Plague (also known as the black death or moremus – Onet), which killed over 25 million Europeans in the Middle Ages, is now a rare disease. But not in Madagascar. The International Committee of the Red Cross and the Pasteur Institute warn – if the island’s authorities fail to contain the spread of the disease, it could become epidemic proportions.
According to experts, prisoners in overcrowded and full of rats prisons are particularly at risk. Especially in October, when the humid and hot climate of Madagascar makes itself felt most. Under these conditions, the population of fleas rapidly increases – and it is they that transmit the plague (Yersinia pestis) between rats and humans.
Last year, 256 Madagascar people fell ill with the plague, 60 people died.
About 90 percent. all plague cases in the world are recorded in two countries: Madagascar and the Democratic Republic of the Congo.
- Still fatal infectious diseases
Symptoms of bubonic plague appear within two to seven days of being bitten by an infected flea. The disease begins with a fever (above 38 ° C), sweating, chills, vasodilation, headaches and weakness. Then there is a characteristic enlargement of the lymph nodes (even up to about 10 cm), especially the inguinal (less often the axillary, cervical) and symptoms of lymphangitis.

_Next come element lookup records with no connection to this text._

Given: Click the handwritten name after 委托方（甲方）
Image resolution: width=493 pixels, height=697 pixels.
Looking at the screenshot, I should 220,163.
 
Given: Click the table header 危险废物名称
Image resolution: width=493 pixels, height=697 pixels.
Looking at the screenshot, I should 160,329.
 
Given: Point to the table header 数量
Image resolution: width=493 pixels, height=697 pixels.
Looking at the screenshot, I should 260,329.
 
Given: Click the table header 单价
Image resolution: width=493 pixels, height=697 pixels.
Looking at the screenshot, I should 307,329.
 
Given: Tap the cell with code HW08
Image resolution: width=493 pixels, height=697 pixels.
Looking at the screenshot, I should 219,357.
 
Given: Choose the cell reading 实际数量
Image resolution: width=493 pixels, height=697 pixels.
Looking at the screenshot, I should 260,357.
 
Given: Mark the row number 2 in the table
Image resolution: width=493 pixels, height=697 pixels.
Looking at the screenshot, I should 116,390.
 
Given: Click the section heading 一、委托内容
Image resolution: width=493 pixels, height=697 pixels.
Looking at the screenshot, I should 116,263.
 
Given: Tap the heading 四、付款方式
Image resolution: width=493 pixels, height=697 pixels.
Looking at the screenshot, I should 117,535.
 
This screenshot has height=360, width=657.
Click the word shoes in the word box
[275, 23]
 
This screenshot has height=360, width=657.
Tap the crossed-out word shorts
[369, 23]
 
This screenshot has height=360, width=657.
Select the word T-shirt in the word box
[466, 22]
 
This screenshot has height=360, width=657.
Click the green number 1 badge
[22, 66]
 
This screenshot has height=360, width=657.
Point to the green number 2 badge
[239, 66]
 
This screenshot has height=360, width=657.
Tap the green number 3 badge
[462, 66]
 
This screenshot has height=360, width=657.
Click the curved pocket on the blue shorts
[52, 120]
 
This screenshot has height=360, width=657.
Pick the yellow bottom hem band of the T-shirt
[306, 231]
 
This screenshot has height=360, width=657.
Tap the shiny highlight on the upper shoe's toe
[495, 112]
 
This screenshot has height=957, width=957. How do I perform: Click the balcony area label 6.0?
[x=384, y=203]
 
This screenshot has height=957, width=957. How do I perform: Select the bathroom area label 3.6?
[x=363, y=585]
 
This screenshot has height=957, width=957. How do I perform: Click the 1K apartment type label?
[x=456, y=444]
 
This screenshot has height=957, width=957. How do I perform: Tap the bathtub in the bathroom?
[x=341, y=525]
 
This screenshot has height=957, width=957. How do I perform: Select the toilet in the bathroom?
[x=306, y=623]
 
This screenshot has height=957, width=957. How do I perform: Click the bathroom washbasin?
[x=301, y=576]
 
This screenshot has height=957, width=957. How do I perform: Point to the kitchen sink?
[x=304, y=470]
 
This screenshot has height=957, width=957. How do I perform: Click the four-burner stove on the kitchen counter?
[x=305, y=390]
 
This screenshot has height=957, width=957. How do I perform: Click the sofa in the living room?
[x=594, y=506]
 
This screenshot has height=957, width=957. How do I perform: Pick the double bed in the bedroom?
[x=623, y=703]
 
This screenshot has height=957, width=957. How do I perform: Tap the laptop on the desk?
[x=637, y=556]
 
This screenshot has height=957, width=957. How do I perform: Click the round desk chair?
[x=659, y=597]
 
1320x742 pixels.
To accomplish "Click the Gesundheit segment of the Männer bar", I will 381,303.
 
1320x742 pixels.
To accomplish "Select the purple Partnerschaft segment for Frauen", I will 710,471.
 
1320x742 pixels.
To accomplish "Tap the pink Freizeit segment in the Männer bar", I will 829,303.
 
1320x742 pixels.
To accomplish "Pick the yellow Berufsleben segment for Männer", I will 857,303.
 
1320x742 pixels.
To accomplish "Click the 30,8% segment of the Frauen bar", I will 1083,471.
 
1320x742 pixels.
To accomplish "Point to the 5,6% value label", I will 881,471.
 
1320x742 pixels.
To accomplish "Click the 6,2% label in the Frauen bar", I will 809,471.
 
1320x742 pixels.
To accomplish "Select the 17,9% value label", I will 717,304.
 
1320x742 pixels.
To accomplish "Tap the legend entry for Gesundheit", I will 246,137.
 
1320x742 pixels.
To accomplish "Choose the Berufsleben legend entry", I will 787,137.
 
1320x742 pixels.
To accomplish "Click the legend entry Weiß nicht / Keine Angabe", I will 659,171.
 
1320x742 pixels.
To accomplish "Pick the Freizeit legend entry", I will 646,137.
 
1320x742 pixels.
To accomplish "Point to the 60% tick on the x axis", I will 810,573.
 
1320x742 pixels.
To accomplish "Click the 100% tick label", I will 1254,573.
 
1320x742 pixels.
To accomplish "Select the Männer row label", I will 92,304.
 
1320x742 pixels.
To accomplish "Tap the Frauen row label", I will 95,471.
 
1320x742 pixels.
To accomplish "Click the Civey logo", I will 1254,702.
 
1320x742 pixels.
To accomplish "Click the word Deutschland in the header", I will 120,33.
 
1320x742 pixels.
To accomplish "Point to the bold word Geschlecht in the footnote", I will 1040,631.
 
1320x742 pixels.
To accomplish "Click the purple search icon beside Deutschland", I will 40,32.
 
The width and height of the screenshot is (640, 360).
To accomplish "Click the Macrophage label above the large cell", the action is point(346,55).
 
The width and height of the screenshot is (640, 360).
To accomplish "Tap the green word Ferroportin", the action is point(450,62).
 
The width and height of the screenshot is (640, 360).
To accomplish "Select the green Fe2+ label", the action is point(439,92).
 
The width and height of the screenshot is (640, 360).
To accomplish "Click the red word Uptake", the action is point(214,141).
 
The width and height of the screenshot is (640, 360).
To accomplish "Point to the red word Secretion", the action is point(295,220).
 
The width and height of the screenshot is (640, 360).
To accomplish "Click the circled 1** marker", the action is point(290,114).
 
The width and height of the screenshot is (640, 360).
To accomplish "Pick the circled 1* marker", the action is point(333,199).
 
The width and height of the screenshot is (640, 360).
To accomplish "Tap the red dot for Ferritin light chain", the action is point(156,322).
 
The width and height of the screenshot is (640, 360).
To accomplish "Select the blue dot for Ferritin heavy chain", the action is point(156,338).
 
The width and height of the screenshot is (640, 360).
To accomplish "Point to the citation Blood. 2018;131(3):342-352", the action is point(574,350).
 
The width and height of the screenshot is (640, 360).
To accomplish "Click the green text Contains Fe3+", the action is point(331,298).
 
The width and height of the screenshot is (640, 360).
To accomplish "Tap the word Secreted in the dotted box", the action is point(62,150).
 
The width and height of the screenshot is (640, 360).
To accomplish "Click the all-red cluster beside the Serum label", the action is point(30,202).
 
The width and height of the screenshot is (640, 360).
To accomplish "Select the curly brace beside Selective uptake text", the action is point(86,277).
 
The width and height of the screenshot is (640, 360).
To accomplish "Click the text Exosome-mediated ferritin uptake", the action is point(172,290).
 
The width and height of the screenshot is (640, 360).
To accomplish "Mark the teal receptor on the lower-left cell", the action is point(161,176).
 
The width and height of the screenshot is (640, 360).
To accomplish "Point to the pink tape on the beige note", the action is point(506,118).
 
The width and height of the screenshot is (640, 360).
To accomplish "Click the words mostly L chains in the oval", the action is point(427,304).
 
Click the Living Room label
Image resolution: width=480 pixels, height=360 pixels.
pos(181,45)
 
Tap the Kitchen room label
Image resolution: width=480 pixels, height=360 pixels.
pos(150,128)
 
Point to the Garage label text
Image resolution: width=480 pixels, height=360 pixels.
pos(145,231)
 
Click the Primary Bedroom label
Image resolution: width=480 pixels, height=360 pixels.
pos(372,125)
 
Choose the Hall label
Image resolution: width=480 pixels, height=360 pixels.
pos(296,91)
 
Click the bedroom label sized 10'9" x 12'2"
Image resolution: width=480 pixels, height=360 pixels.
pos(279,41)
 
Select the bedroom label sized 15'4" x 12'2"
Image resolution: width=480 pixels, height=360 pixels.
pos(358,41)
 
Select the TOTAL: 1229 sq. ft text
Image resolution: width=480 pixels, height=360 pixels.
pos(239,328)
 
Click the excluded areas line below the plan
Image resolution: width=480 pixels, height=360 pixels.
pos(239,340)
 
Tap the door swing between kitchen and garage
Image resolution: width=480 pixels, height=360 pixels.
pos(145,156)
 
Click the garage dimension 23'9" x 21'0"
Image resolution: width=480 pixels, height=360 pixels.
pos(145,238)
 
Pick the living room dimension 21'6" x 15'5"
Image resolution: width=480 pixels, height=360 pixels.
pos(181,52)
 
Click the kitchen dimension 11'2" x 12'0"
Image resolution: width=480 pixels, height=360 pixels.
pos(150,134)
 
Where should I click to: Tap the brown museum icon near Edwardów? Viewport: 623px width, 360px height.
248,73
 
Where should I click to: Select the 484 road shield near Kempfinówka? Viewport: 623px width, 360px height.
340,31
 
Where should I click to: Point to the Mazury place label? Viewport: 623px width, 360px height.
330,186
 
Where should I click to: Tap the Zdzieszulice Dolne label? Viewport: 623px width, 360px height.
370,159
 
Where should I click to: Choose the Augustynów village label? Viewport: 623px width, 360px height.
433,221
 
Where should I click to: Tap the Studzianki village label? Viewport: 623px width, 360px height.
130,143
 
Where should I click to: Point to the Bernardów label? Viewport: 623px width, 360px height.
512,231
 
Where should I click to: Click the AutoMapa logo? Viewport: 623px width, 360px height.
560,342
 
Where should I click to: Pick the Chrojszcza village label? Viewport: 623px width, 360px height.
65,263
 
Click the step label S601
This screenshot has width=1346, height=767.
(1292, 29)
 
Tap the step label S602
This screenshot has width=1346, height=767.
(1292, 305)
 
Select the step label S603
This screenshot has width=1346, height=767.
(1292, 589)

Enlarged lymph nodes are painful and soft due to necrosis with the infarction mechanism and purulent lesions in its central parts. Their contents can be emptied by spontaneous fistulas.
In the septic form, apart from non-specific symptoms, there is increased bacteremia, bacterial microembolism in the end blood vessels of fingers, toes and nose (gangrene with black tissue).
In the pulmonary form, on the other hand, there is severe, exudative pneumonia with hemoptysis, dyspnoea and cyanosis. The prognosis is much more serious than in the bubonic form. The pulmonary form is extremely contagious by airborne droplets without fleas.